The nonlinear response and self-stiffening effect of wires may be influential when lengthening bone [8], but fracture fixation is relatively static [2]. Yet some surgeons remain steadfastly devoted to the use of tensioned wires, despite the absence of any data that demonstrates an improvement in clinical results with their use [4]. Perhaps this is due to the fact that fracture reduction is an overwhelmingly more significant factor. Regardless, there is a continued controversy between the use of either tensioned wires or Schanz pins. Studies have convincingly demonstrated that cantilever loaded external fixation frames are deleterious to fracture healing [12, 14], but are cantilevered pins themselves detrimental?
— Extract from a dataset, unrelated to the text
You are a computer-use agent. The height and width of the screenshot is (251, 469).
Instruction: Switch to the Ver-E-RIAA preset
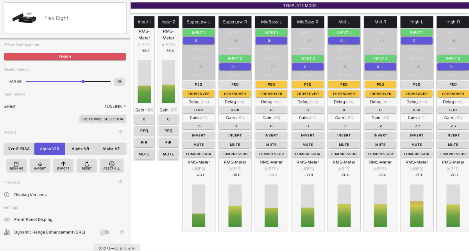[19, 149]
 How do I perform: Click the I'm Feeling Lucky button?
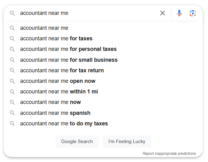[127, 142]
Almost certainly not, as this study again shows [10]. Many surgeons who use circular fixators insert wires when they are most advantageous, in metaphyseal and juxta-articular locations where they are less likely to cut through. Similarly, Schanz pins are used when they are most advantageous, in diaphyseal bone where they provide excellent purchase with less risk of infection. Ilizarov demonstrated two levels of fixation in each skeletal segment are important to achieve mechanical stability, and that this is necessary for reliable and predictable bone regeneration [8]. The spread of fixation is critically important to recognize, and surgeons should be aware of the concept of working length as it applies to fracture stabilization [1]. The focus of much prior research may have been misdirected, and the issue of whether we use pins or wires may not even be important. This study demonstrates half pins are not worse in axial load or torsion, but are better than wires at resisting any transverse translation associated with bending loads. Unfortunately, the focus remains on what may be considered a peripheral issue, somewhat analogous to many studies regarding internal fixation [13]. The spread of fixation is perhaps one of the most important factors [1], but this has still never been systematically evaluated. These topics are central to fracture healing and fracture fixation mechanics independent of the means used for stabilization, and apply equally to both external fixation and internal fixation with plates, including fixed-angle designs.

How Do We Get There?

Instead, future studies will look more closely at the pin/implant/screw geometry as a function of the spread of fixation on each side of the fracture site. Locked plating has certainly influenced the current philosophy with respect to fracture stabilization, but the ideal screw configuration also remains unknown [13]. Studies that comprehensively evaluate fracture site stability with regard to the mechanical control of the two intact skeletal segments adjacent to the fracture site clearly are required. Although Ilizarov obviously considered this important [8], the relative position of any device used for skeletal stabilization has never been adequately investigated. Unfortunately, this is not generally appreciated, but may be one of the most critical factors. External fixators allow us to improve stability as much as possible [2, 11] by spreading fixation maximally within anatomical constraints. The same is true for minimally invasive locked plates, but surgeons must understand how fracture site stability is influenced and affected by the length of the two major intact segments proximal and distal to the fracture. Mechanical conditions need to be evaluated relative to the moment arms involved, to determine how fixation controls each side of the fracture site individually. To adequately control the mechanical conditions within the fracture site itself, control must first be achieved in each of the two major intact segments adjacent to the fracture site. Studies to investigate this will therefore need to assess the working length of fixation relative to the length of the intact segments. More importantly, it will also need to consider the location of the fixation achieved in both of the adjacent intact skeletal segments. Only then can we hope to fully understand the mechanics of fracture stabilization, and perhaps by “bringing balance to the force” we can influence the biology to maximally enhance or accelerate rates of fracture healing.